Ceres Power Progress made in 2018 sets the business for long term value creation

Ceres Power (LON:CWR) Since hitting a high of 207p in September last year the shares have fallen back to c. 145p, a decline of c. 30%. This compares against declines in the FTSE All-share and UK General Diversified Industrials of c. 3%. Even against a more volatile green/clean tech comp set Ceres shares have underperformed YTD, despite the strong funding position and major commercial developments of last year. The current market capitalisation less estimated net cash values the business as at just c. £150m. This under values a business that raised c. £75m over the last twelve months from commercial customers, that took significant equity stakes, and equity investors. The cash position on the balance sheet is estimated to be enough to fund the development of the business through to commercialisation. There are very few disruptive technology businesses with this level of strength and visibility in its funding position. In unison with the commercial progress, financially the business has seen an improvement with the trading update in early December leading to revenue upgrades on the back of the Bosch and Weichai agreements.

Commercial progression materially stepped up in 2018: In early January Ceres announced a fifth JDA partner achieving a milestone set out two years previously. This was followed in May by the Weichai partnership agreement and equity investment, taking the number of JDAs to six. The conversion of Bosch, a highly regarded, conservative OEM into a named partner was an important milestone perceptually. The technology transfer agreement will see Ceres receive £20.0m over two years as it works in partnership to develop its technology, establish small-volume production and longer-term mass-production capability. Bosch also made a £9.0m equity investment into Ceres. In October, Ceres announced a £7.0m investment into a new manufacturing facility to take the business on the next level in terms of commercialisation. Once completed, it will prove the economic model of large-scale production.

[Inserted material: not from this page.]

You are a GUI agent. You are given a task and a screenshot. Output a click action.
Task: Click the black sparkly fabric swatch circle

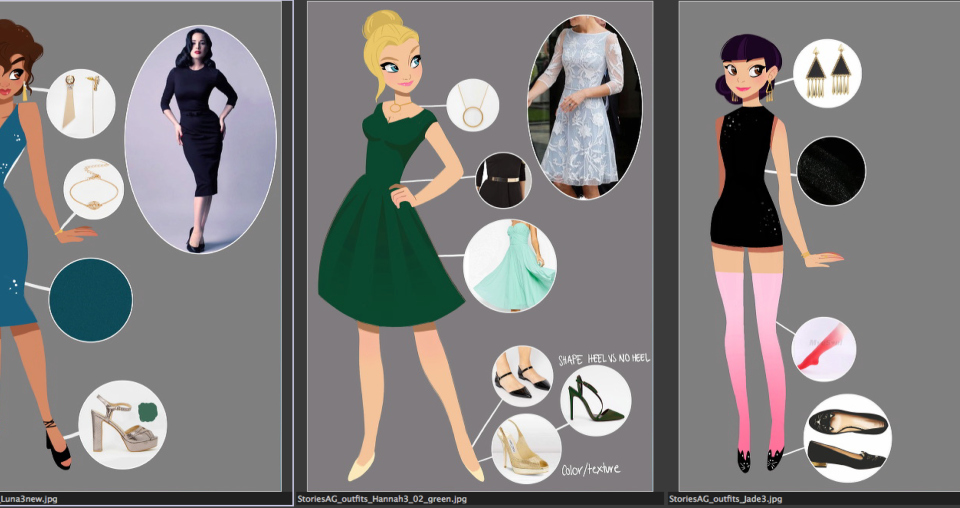coord(830,171)
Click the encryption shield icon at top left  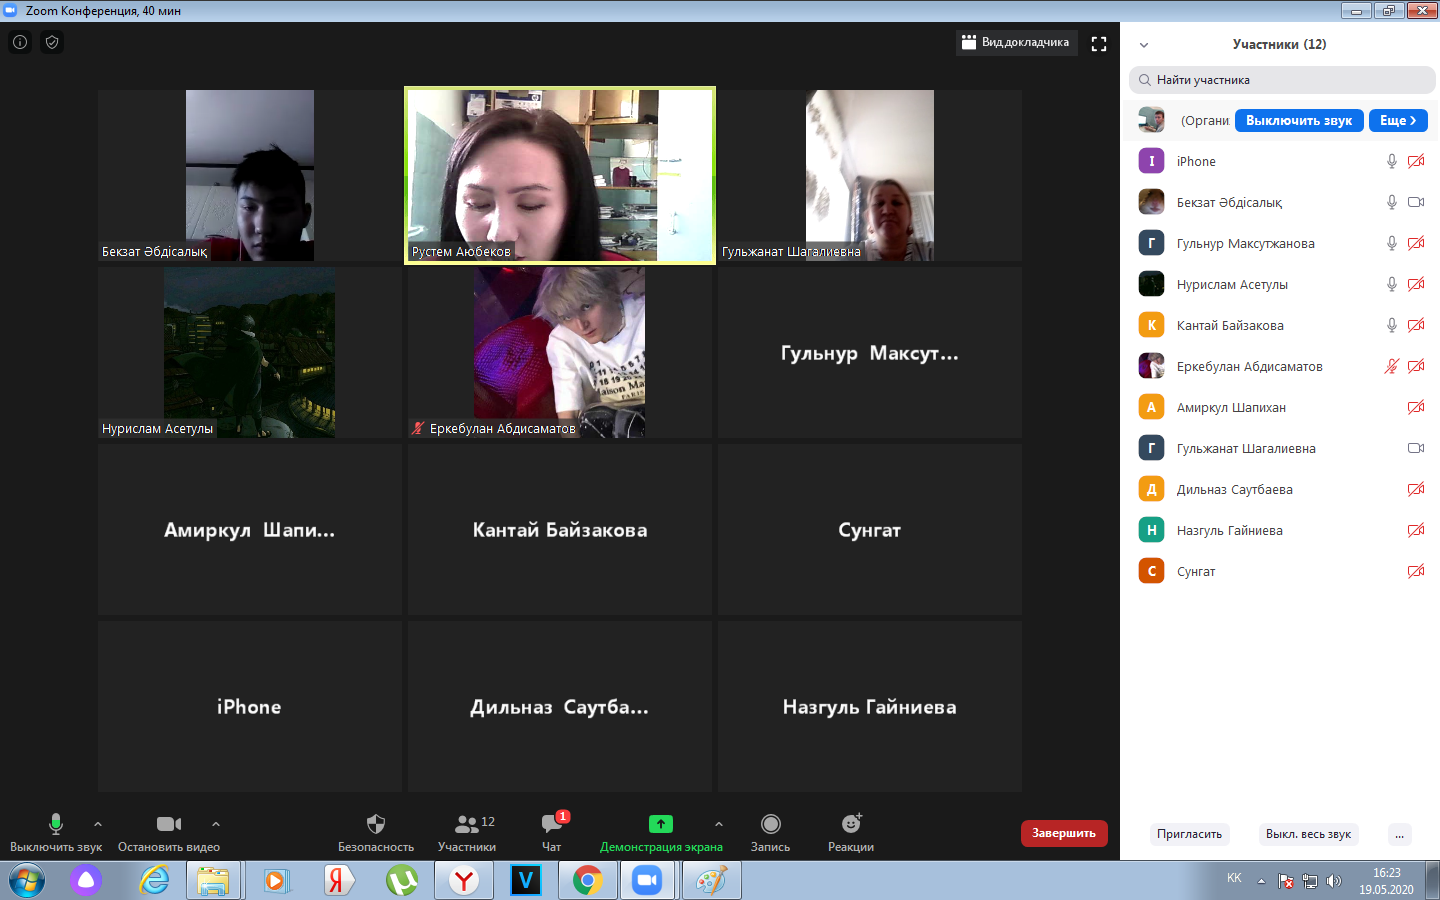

Financial progress has been building over the last four years: Revenue, excluding grant income has more than doubled in each of the last four years, assuming the ZC forecast of £13.0m is achieved in FY19. The uplift has been on the back of the increase in the number of JDAs and their development. ZC FY20 revenue estimate of £14.0m looks conservative when set against the historic performance, the c. £50.0m outlined for staged technology transfer payments from Weichai (£30.0m) and Bosch (£20.0m) and the £30.0m order book announced at the end of FY18. The net cash position estimate of c. £70.0m at the year-end provides investors with a great deal of confidence in Ceres’ ability to fund development through to commercialisation.